Many file formats do not have a specific location where magic numbers reside. This allows for anyone to hide data from an application by putting data before the magic number. Here’s an example from the article “This PDF is a Git Repository Containing its Own Latex Source and Copy of Itself” by Evan Sultanik from the 15th issue of the journal POC||GTFO. This file opens as a normal PDF document.
The magic number offset for PDFs is supposed to be zero, but when we search for the PDF magic number (25-50-44-46) for this file we find it located at the 944th byte offset (0x3b0).
This example easily demonstrates the need for modern file typers to look beyond the expected offsets for magic numbers.
Machine learning techniques can be used to evaluate every measurable dimension of a file and group them according to its format. An open-sourced implementation of this idea is the “Sceadan” file typer created at The University of Texas at San Antonio. This application classifies file types based on bi-gram entropy, Hamming weight, mean byte value, and several other statistics taken from files.
Machine learning models give answers to file-typing problems as probabilities, which for polyglot files is a more insightful answer. As these techniques become more refined, additional measurements and relevant correlations will emerge as indicators for file types.
Although file typing is an old problem, it still remains the first line of defense in protecting organizations against both external and insider threats. Here, I have discussed some of the uncertainties that can arise when identifying the format of a file as well as some of the research solutions into the problem. Magic number file typing is not going away any time soon, but advanced methods can be applied to give more transparency to users and network administrators. When it comes to downloading and executing unknown or untrusted files, nobody like surprises.
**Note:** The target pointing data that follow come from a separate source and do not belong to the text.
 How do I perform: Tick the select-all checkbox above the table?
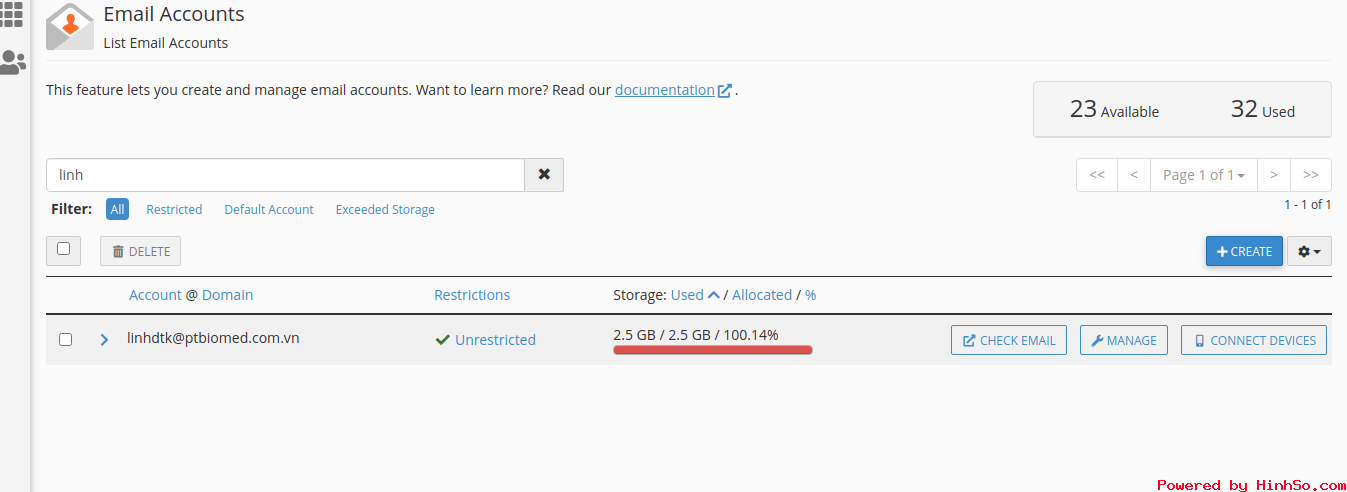tap(64, 249)
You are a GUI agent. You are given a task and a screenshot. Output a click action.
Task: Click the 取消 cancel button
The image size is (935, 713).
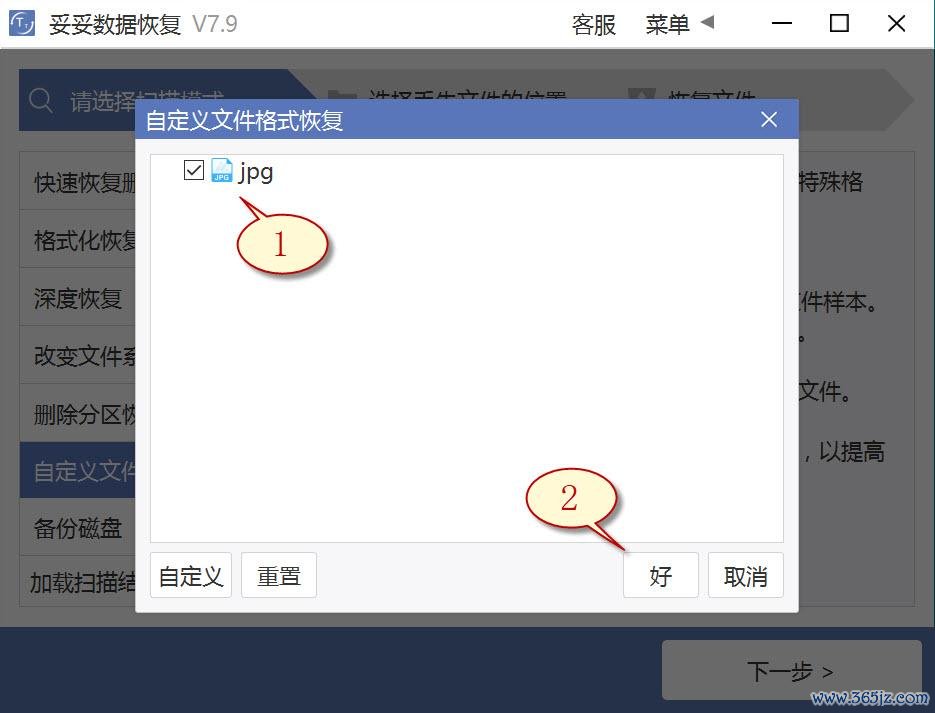click(x=745, y=575)
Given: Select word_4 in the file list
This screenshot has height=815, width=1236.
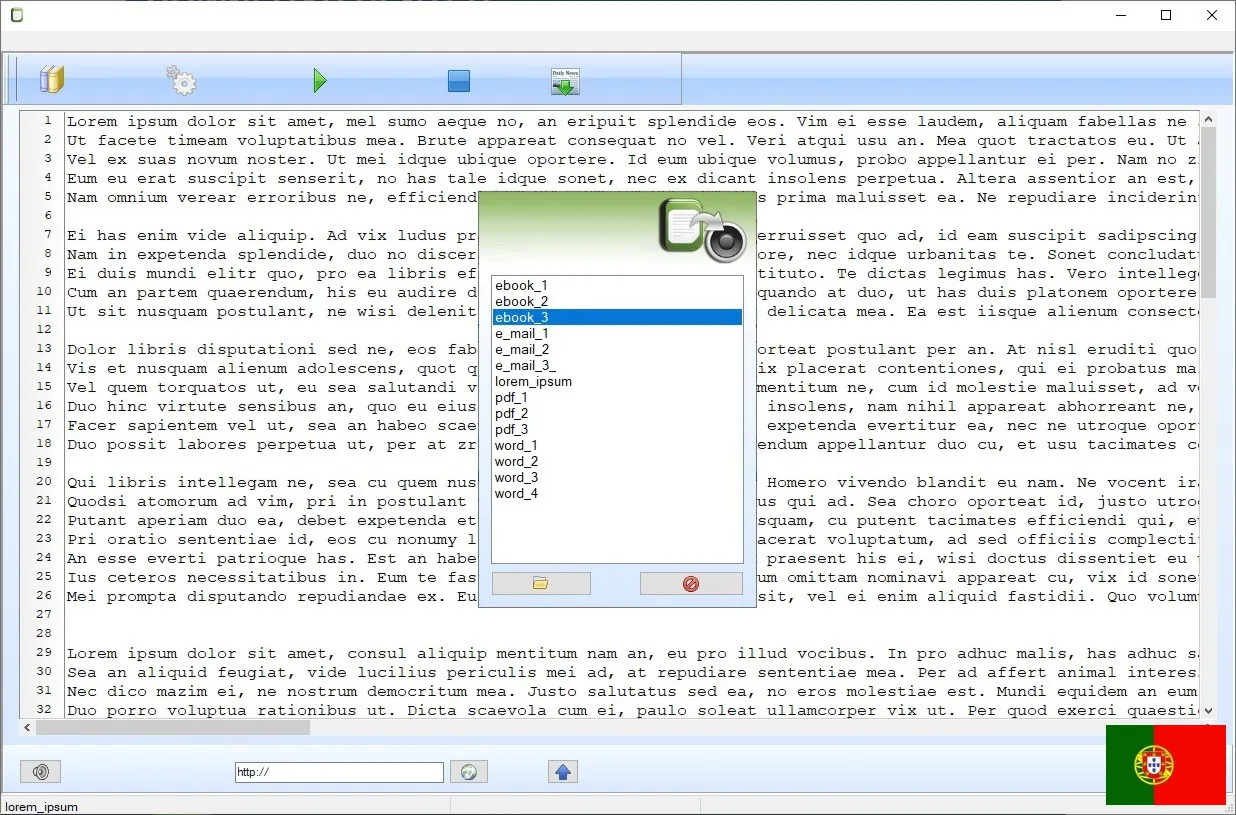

Trent Brunson is the Associate Division Chief of the Threat Intelligence and Analytics Division in the Cybersecurity, Information Protection, and Hardware Evaluation Research (CIPHER) Laboratory at the Georgia Tech Research Institute (GTRI). His research interests are statistical modeling, programming, data analysis and visualization, security research, technical writing, and code management. Before joining GTRI, he performed security research for the Air Force Research Laboratory (AFRL), the Air Force Office of Scientific Research (AFoSR), and the Defense Advanced Research Projects Agency (DARPA). Brunson received his Ph.D. in computational physics from Emory University in Atlanta.